— Start INFORMATION GIVEN —

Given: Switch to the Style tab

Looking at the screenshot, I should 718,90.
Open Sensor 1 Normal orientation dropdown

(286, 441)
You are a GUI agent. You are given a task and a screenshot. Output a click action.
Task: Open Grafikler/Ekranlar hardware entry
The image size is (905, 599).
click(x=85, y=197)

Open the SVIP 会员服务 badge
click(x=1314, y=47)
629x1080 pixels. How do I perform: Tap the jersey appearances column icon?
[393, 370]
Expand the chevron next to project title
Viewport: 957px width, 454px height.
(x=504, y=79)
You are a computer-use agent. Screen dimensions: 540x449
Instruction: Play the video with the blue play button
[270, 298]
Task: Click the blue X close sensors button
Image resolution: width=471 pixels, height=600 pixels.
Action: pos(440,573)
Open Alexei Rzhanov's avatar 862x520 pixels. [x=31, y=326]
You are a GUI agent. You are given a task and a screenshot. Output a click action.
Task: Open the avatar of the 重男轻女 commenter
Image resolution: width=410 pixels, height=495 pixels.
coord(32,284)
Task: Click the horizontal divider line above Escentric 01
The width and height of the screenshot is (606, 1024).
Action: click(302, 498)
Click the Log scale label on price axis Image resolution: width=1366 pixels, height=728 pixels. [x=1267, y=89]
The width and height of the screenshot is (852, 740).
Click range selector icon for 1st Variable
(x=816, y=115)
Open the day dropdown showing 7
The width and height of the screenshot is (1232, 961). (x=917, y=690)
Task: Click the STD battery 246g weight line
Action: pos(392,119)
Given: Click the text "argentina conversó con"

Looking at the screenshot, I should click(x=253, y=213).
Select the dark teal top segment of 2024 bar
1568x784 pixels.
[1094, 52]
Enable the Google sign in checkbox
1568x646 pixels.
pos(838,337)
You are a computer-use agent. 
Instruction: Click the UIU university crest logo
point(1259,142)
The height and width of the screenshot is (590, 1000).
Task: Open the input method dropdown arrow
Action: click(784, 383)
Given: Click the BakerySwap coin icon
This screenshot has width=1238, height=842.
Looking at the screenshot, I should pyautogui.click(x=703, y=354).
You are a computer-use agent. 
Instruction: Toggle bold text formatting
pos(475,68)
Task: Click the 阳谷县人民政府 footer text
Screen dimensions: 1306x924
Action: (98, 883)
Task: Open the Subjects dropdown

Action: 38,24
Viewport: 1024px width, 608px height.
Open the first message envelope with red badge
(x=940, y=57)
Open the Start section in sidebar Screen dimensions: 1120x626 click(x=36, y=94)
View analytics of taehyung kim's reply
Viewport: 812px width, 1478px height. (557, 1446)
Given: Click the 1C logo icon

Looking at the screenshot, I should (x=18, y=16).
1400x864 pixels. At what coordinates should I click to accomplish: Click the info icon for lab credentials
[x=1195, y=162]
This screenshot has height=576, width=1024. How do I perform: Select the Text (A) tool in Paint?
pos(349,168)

— End INFORMATION GIVEN —

WHAT NEEDS TO BE DONE ▸
Locate every line in the data that contains the string "avatar", and reproduce each of those lines in full.

THE OUTPUT ▸
Open Alexei Rzhanov's avatar 862x520 pixels. [x=31, y=326]
Task: Open the avatar of the 重男轻女 commenter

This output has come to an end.